This will generate a phpcs.xml file containing settings specific to your local environment. Make sure to never commit this file.

Run coding standards checks

Run checks manually

The coding standards checks can then be run as follows:

# Scan all files for coding standards violations.
./vendor/bin/phpcs

# Scan only a single folder.
./vendor/bin/phpcs docroot/modules/custom/mymodule

Run checks automatically when pushing

@todo

Customize configuration

@todo

For more information on configuring the ruleset see Annotated ruleset.

FAQ

Should I commit the contrib modules I download

Composer recommends no. They provide argumentation against but also workrounds if a project decides to do it anyway.

How can I apply patches to downloaded modules?

If you need to apply patches (depending on the project being modified, a pull request is often a better solution), you can do so with the composer-patches plugin.

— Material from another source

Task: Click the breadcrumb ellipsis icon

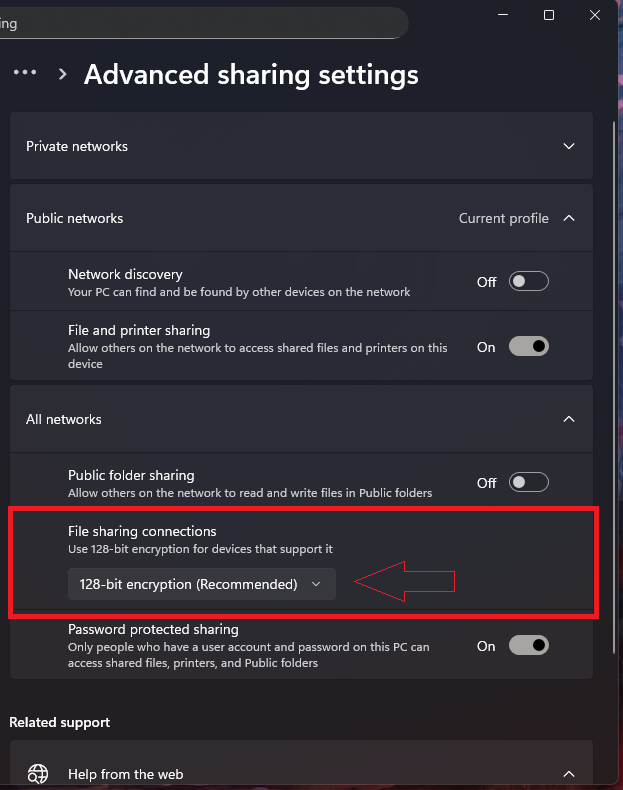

To add a patch to drupal module foobar insert the patches section in the extra section of composer.json:

"extra": {
    "patches": {
        "drupal/foobar": {
            "You own patch description": "URL to the patch file"
        }
    }
}

How can I add Javascript libraries?

Although composer is not meant for handling non-php packages, we can use it to manage external Javascript libraries. But note that it is a bit more elaborate to set up.

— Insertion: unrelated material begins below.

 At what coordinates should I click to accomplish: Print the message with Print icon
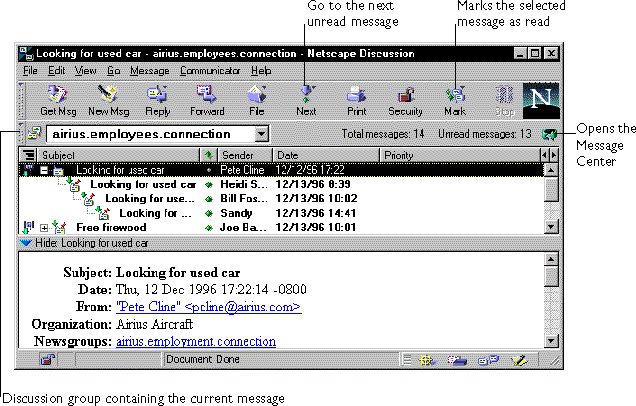(356, 100)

This template can handle packages of the type drupal-library and will place the packages in docroot/libraries, because for most contrib modules this is one of the folders that will be searched. A sub-folder contrib is often not supported, so we also don't use it.

To add a library you need to insert a new package definition under repositories in your composer.json file.

"repositories": [
  {
    "type": "package",
    "package": {
      "name": "namespace/library_name",
      "version": "x.x.x",
      "type": "drupal-library",
      "dist": {
        "url": "URL to a zip file",
        "type": "zip"
      }
    }
  }
]

Change: name, version, url and zip. It is advised to always download a tagged release. The name and version are arbitrary, but will be used in the require section. If you use a tagged release of a library, just also use that tag as version.

If a zip file is not available and you need a library from source you can replace dist with source:

"source": {
  "url": "URL to a Git repository",
  "type": "git",
  "reference": "v4.3.0"
}

The reference should be a branch, hash or tag.

The above will tell composer where it can find the given package, now you can require the defined package by executing the command:

composer require "namespace/library_name:^x.y"

How can I add a module that is not on Drupal.org?

We can use the same strategy as for Javascript libraries, but for one changes:

  1. Rename type drupal-library to drupal-module

Notes

This template is based on: https://github.com/pfrenssen/drupal-project, but without usage of Phing and with Triquanta specific thingies.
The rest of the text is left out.